Así era la casa de Delfina, esa Delfina de la que no sabemos más, ni mucho ni poco, Delfina hija de Castula Guerrero y de Domingo Muñóz, Delfina nació a finales del siglo XIX en una de esas casas de adobe en los caseríos de San Francisco Del Rincón, nació mujer y nació pobre. En un pueblo de aire de abandono y de huizaches que daban sombra por las tardes. 

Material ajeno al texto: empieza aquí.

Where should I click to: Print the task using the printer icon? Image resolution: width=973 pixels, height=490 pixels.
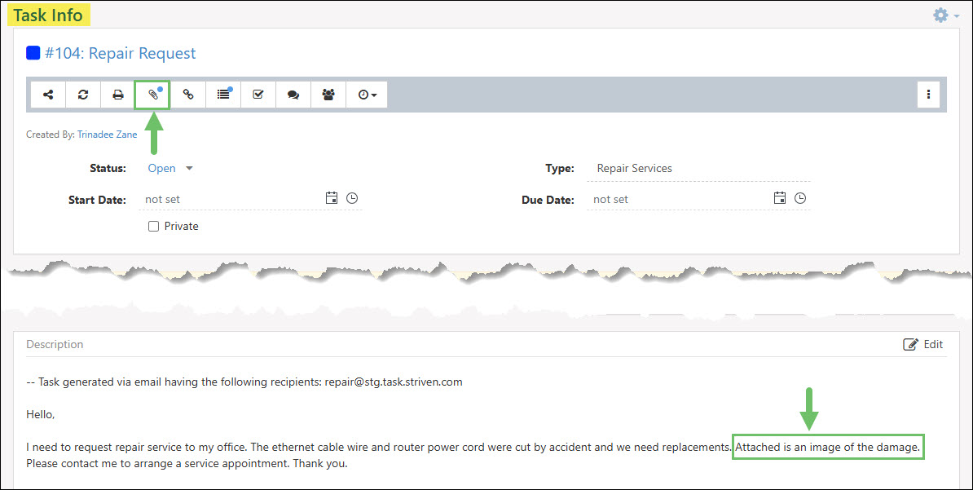117,94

Temprano por la mañana se iba a lavar al río, la ropa envuelta en un nudo de trapos que cargaba enganchada en la cadera, que para eso tienen caderas las mujeres para llevar las cargas pesadas, para cargar  a los hijos y para ensancharlas al parir. Las caderas de Delfina no eran la excepción, las caderas de Delfina tenían ya  las formas precisas igual que sus senos a los 13 años, un cuerpo de adolescente perfecto con piernas torneadas que hacían de columnas labradas con precisión para sostener esas caderas redondas y ese tronco que portaba un par de senos hermosos que la hacían pasar por mujer, así jovencita, una niña que se iba transformando día a día mientras iba al río a lavar y se ponía de rodillas para azotar en las piedras la ropa de la madre, la del hermano y la suya propia. Delfina lavaba, tallaba contra la piedra y apaleaba las sábanas pesadas para blanquear con el agua de río esas sábanas que empezaba a manchar con su sangre mientras dormía, esas sábanas que tenía que esconder a la mirada de las vecinas curiosas que cuchicheaban si Delfina ya tenía la regla, si Delfina ya se casaría y si Delfina ya tenía un buen hombre de pretendiente.

En esa villa, ese caserío, no había más ambición que la de seguir la ley de la vida, casarse, parir, lavar, cocinar, enfermarse y morir. Ese era el destino incuestionable, estaba trazado y no había una rendija, una zanja, una grieta que permitiera la entrada de cuestionamientos ni vientos que cambiaran el curso.Delfina la hija de Cástula había ya dejado de ser una niña, tenía un par de piernas torneadas, las caderas bien formadas, los senos grandes y redondos, la cintura angosta, el cabello negro, un rostro de mujer guapa que se perfilaba en esa cara de niña que se le iba descascarando mientras los rasgos de mujer iban robando espacio, con los ojos negros y profundos, la piel pálida y los labios carnosos y delicadamente dibujados. Delfina era la niña-mujer que más pronto que tarde borraría por completo los recuerdos de la infancia para darse paso a la vida, a los trece años el cuerpo la bañaba ya de sangre, a los catorce era ya una perfecta candidata para el matrimonio, la cama conyugal y las barrigas de embarazos. Preñada desde siempre hasta nunca acabar. Los días-meses-pocos-años de vida de Delfina estarían marcados para parir, para preñarse, para amamantar, para enterrar y para morir.